Songs that people play once for completion and walk away from will come up as hard. Songs with limited access are likely only getting played by grinders, and will come up as easy. Et cetera et cetera et cetera. There's a lot about DDR that makes this much more finicky than ITL was.

I counteracted some of the above by using a low cutoff of 800k and a high cutoff of 999k. (Hey, those numbers look familiar...) This helped a little. I then added a weighting to the regression that biased toward pairs of scores where the higher of the two is 990k, trailing off in either direction. (This produces the AAA threshold bias I talked about in the intro.) This helped a little more, especially in the mid-low difficulties. But the high end still needed some serious help -- PPR X was treating 990k on New York A the equivalent of over 900k on Endymion challenge!

Goals:
1/ How would you say this sentence from the DDR rating excerpt in Spanish: "This helped a little more, especially in the mid-low difficulties."
2/ Pick up the DDR rating excerpt after its last sentence and write the next paragraph or two.

Dataset extract:
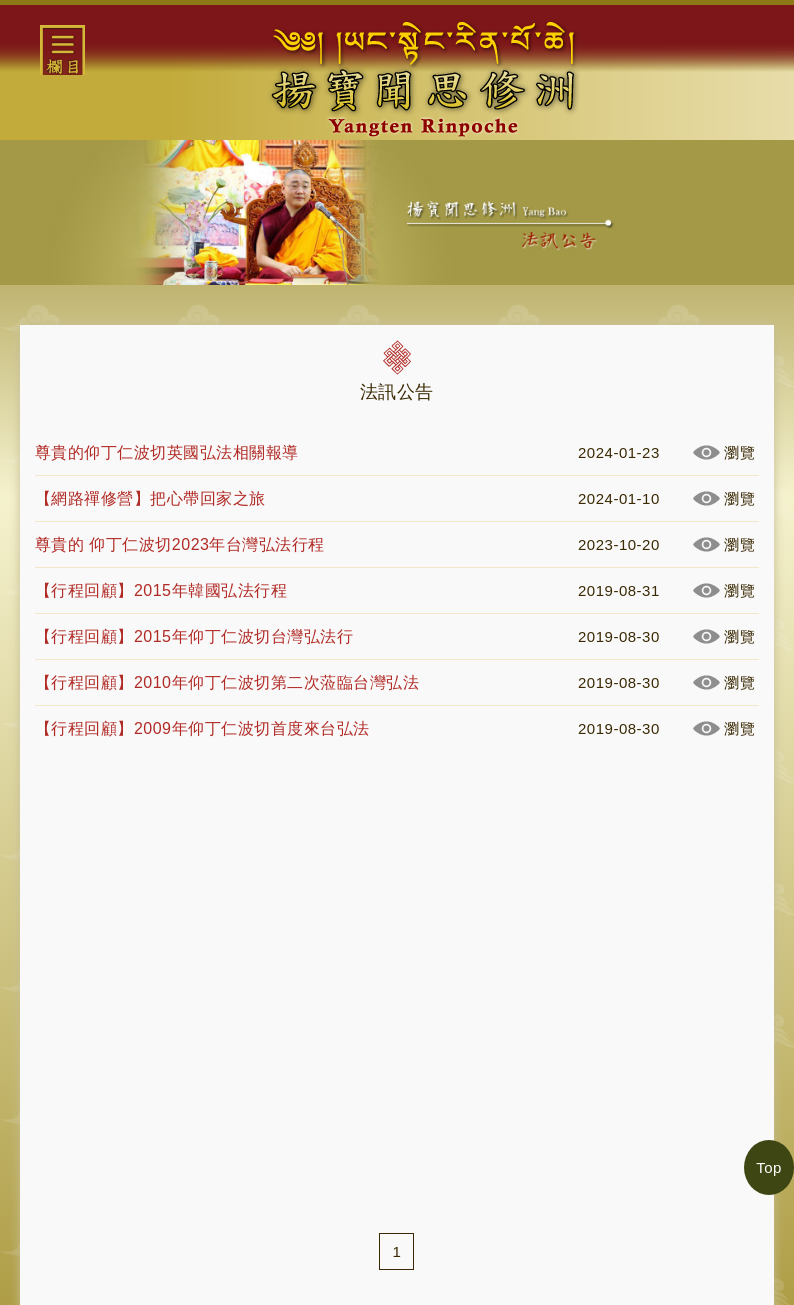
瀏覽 (739, 452)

Outputs by task:
1/ Esto ayudó un poco más, sobre todo en las dificultades medio-bajas.

2/
... So I fudged it. After I compute the normalized spice ratings, the high end gets some help. I manually fudge the ratings upward along a set of linear transformations. I make all of the following scores quality-equivalent: 990k New York A (hardest 16), 975k Pluto the First (hardest 17), 950k Possession 20th (hardest 18), 825k OTP (hardest 19 except Endy and Lach), and 760k Endy. These exactly correspond to score floor requirements for LIFE4 5.0 emerald V.

All in all I had a lot of fun with this. I thought a lot about DDR and learned a bunch of tech in the process. I plan to keep it running for the foreseeable future, and I hope you find it useful. If you've read this far, thank you! Now go smash some arrows :)